• **Source text**:

☆ ☆ ☆ ☆ ☆

# Backing up Kitchen drain



## AKdaplumba (Jan 12, 2010)

My friends grandparents are selling there home, on the left exterior wall is 2 kitchens, one on top of the other, which are wet vented. All the other plumbing is in the right side of the house. I have now snaked the drain out twice( in the basement) and its backed up for the third time now. Since the house is vacant no one is using anything. It's abs, house is 30 years old. Only thing the sink is being used for is rinsing out cleaning supplies before the house is sold. 

My guess is that the drain is back grading in the ground. Looking for some input on what you guys might think it is.


thx


----------



## gear junkie (Jun 20, 2008)

What are you using to clear the line?


----------



## rocksteady (Oct 8, 2008)

I'm thinking it might be jetter-time.








Paul


----------



## user2090 (Sep 26, 2009)

Is there a history of this drain backing up? Is the drain backing up under ground? What are you using, how far are you running it? What has been pulled out before, do you know what is material is causing a back up?


----------



## Will (Jun 6, 2010)

http://www.liquidplumr.com/faq.php?gclid=CNqIrNX4hagCFQjs7QodDiKyqQ

I haven't ran a machine in years:thumbsup:


----------



## Will (Jun 6, 2010)

http://www.suite101.com/content/clear-clogged-drain-with-tide-detergent-a142438

Or that:thumbup:


----------



## Will (Jun 6, 2010)

Serious note try a cutter head like this, if it's grease it will take a while but you should be able to clear it. Finish it off with a u cutter to scape the walls. 

Amazon.com: Ridgid/Kollmann 63195 T-6 Grease Cutter Cutter Heads: Home Improvement

If that doesn't work bust out the jackhammer.....


----------



## rocksteady (Oct 8, 2008)

Paul


----------



## Cal (Jun 17, 2008)

Sounds like it might be broke in the ground


----------



## AKdaplumba (Jan 12, 2010)

I used a a 3/8 snake both times plus zonk, half the bottle of it the second time. I ran it the whole 30 ft.


----------



## breid1903 (Feb 8, 2009)

*ak*

how far to the other side of house. i'll bet it's more than 30'. i use 5/16" x 50' and that is just barely enough, sometimes. been thinking about some 5/8" cable for my 60. i probably still be thinking when i die. lol. i don't want to poke a dog with a sharp stick but have you tried a water ram? it's worked for me with drum traps a few times. breid................:rockon:


----------

☆ ☆ ☆ ☆ ☆

• **Available data**:
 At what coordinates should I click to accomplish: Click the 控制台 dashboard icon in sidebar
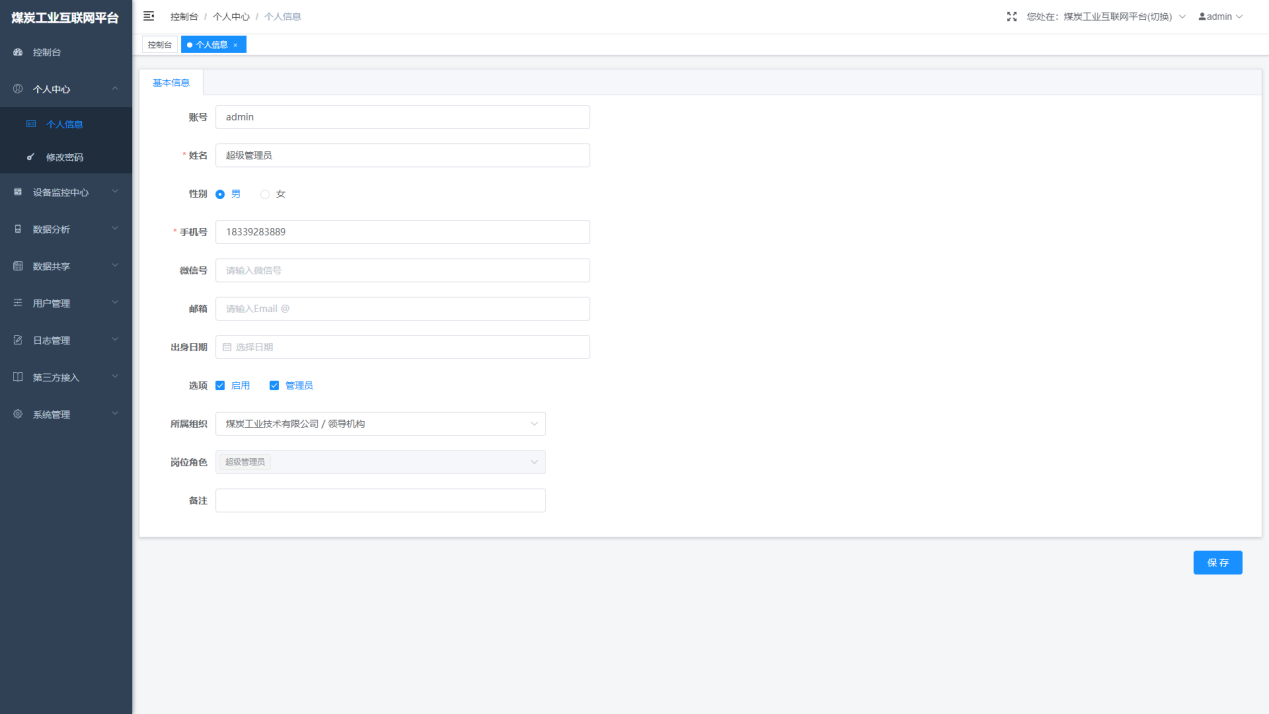click(18, 52)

☆ ☆ ☆ ☆ ☆

• **Exercise task 1**: Decide whether each statement agrees with the kitchen drain thread: (a) the house is 30 years old; (b) the original poster ran the snake 50 feet; (c) the two kitchens are on the right side of the house. Answer yes or no for each, quoting the deciding words.
• **Exercise task 2**: List every distinct username that posts in the kitchen drain thread.

• **Final result 1**:
(a) Yes: "house is 30 years old."
(b) No: "I ran it the whole 30 ft."
(c) No: "on the left exterior wall is 2 kitchens"

• **Final result 2**: AKdaplumba, gear junkie, rocksteady, user2090, Will, Cal, breid1903